- Cosa si chiede -
Riprendi l'articolo sulla manovra "Salva Italia" e continualo a partire dall'ultima frase riportata.

QUANDO L'INDIGNAZIONE GRIDA

OLIM HORTACI DESTI FIDEM IGNOTAM

Di Paolo Pellicciari

(www.enopress.it). Più passa il tempo e più il dibattito sull'economia diventa incandescente. La ricaduta sui cittadini della manovra economica "Salva Italia" sta creando sconcerto, disorientamento e indignazione tra gli italiani, ormai stressati da circa quarant'anni di lacrime e sangue.

Cittadini "super tartassati" solo perché proprietari di un bene primario la casa, oppure, di una piccola o media attività imprenditoriale. L'indignazione si fa più vigorosa nella fascia dei redditi più bassi vedi, pensionati e disoccupati ormai ridotti alla disperazione.
Finalmente si cominciano a udire gli allarmi provenienti da organismi istituzionali quale il Garante della Privacy prof. Francesco Pizzetti docente di Diritto Costituzionale un uomo "liberal-cristiano" a cui si è sempre ispirato, ha definito lo stato Fiscale Neo totalitario. "Siamo in presenza di strappi forti allo Stato di diritto e al concetto di cittadino che ne è la radice". Perché «è proprio dei sudditi essere considerati dei potenziali fuori legge. È proprio dello Stato non democratico pensare che i propri cittadini siano tutti possibili violatori delle leggi. In uno Stato democratico, il cittadino ha il diritto di essere rispettato fino a che non violi le leggi, non di essere un sospetto priori. Per questo è importante che si consideri questa una fase di emergenza dalla quale uscirne al più presto. Se così non fosse, ha concluso, anche lo spread fra democrazia italiana e democrazie occidentali sarebbe destinato a crescere». Anche la Corte dei Conti ha criticato il metodo con cui si procede per individuare gli evasori fiscali.
Oggi abbiamo a che fare con lo Spread monetario che sta condizionando la vita economica delle nazioni. Lo spread uno "strumento" altalenante che cala e cresce a in concomitanza delle aste dei titoli di stato.

Speculazione allo stato puro.
Già nel 20008 Enopress si domandò quale futuro per l'Economia Mondiale? Anche la Regina Elisabetta interrogò i docenti universitari di economia domandando! "Voi" dove stavate? La domanda ancora attuale, si potrebbe fare agli economisti italiani, ma "dove stavate"? A questo proposito si potrebbe interrogare anche il prof. Monti. Scusi, ma Lei dove stava?

- Righe fornite -
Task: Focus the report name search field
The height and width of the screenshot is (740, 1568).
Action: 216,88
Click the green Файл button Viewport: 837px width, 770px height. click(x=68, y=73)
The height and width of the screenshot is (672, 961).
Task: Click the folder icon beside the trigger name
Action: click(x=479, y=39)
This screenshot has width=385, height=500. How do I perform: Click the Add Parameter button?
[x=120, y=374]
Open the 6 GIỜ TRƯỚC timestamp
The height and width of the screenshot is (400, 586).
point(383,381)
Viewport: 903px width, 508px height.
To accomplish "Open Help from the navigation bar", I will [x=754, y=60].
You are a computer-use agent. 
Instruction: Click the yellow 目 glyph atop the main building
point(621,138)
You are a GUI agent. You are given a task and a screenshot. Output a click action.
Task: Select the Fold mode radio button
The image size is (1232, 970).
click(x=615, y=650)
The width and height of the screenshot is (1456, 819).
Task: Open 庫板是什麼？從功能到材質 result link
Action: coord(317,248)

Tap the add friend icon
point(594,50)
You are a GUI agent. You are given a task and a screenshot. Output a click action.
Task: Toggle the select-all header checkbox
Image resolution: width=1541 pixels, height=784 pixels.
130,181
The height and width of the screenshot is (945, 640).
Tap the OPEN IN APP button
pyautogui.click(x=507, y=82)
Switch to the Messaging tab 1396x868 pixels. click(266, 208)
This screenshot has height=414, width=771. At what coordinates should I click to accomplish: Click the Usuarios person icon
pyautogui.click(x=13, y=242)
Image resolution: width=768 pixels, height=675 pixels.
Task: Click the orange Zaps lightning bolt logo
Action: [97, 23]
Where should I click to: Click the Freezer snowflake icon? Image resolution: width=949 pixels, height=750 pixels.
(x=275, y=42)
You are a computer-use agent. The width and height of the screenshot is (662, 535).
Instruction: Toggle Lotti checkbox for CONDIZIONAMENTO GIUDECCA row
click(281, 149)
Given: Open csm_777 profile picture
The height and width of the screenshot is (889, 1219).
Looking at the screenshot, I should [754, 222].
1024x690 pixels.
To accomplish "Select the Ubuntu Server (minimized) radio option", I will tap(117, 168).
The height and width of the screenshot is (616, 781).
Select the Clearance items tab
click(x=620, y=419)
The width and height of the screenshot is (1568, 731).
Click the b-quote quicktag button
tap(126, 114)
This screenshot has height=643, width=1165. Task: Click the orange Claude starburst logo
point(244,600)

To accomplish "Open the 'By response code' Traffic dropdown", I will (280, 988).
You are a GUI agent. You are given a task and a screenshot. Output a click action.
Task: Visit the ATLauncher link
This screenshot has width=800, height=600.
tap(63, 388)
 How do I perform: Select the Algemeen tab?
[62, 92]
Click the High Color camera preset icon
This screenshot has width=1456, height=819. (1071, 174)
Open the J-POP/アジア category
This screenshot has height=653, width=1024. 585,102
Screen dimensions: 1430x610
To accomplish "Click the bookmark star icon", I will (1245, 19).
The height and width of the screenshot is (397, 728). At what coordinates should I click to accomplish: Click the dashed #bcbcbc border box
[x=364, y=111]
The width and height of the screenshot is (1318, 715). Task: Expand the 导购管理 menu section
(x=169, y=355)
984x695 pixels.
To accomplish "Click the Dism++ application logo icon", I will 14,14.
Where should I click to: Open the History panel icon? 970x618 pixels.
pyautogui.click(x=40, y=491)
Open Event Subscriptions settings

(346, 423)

- In risposta -
Da quel tempo ad oggi, nulla cambiato, nessuna iniziativa da parte dei responsabili dei Governi è stata intrapresa per cambiare il sistema economico "innescato" dalla globalizzazione. Come se tutto fosse preordinato in un disegno perverso per concentrare le ricchezze del mondo in un unica "entità" governata da un "King of Gold".

Non a caso ogni vertice internazionale che si è tenuto alla conclusione ci ha tolto un pezzo di democrazia, questo lo vediamo negli alti incarichi europei e nazionali non hanno il suffragio elettorale. Brutto segno.
Con la globalizzazione, si è dato spazio ad una nuova forma di ricchezza, che non è frutto del lavoro e dall'ingegno del singolo cittadino o di più cittadini, ma di origine "parassitaria" che sta sottraendo risorse economiche creando sottosviluppo e disperazioni tra i popoli. Con la centralizzazione "monopolistica" dell'economia, ogni Stato, dove i governanti si devono "prostrare" supplicando "King of Gold" a fare investimenti nel proprio paese. Questo significa l'abrogazione del sistema democratico al volere di Sua "maestà" "King of Gold che imporrà le sue "regole".

The King of Gold e l' Outlet Europa

La ricchezza dal "volto disumano" Il capitale dominante dunque, capitale "dittatore". Non credo di scrivere uno sproposito, ma si comincia connotare un "dittatore" che sta mettendo ai posti chiave dei governi nazionali e internazionali uomini "devoti" al nuovo "King" sua maestà il "denaro". Governanti che operano fuori dai dettami costituzionali, Il "carico" fiscale sta superando il 45%. del reddito, senza considerare la fiscalità indiretta. Un livello che ha pochi confronti nel mondo. "Il fatto rischia di portare a fenomeni di controllo sociale di dimensioni spaventose". Si potrebbe benissimo parlare di "violazione dei diritti umani" a fini finanziari. Ecco perché non è tollerabile che una Banca Centrale, che non ha nessuna responsabilità ne l'obbligo di spiegare quello che fa, possa continuare a creare disoccupazione mentre tutti i governi restano silenziosi. C'è da domandarsi il perché del silenzio. Tanto silenzio che gli stati occidentali sono costretti a vendere "gioielli di famiglia".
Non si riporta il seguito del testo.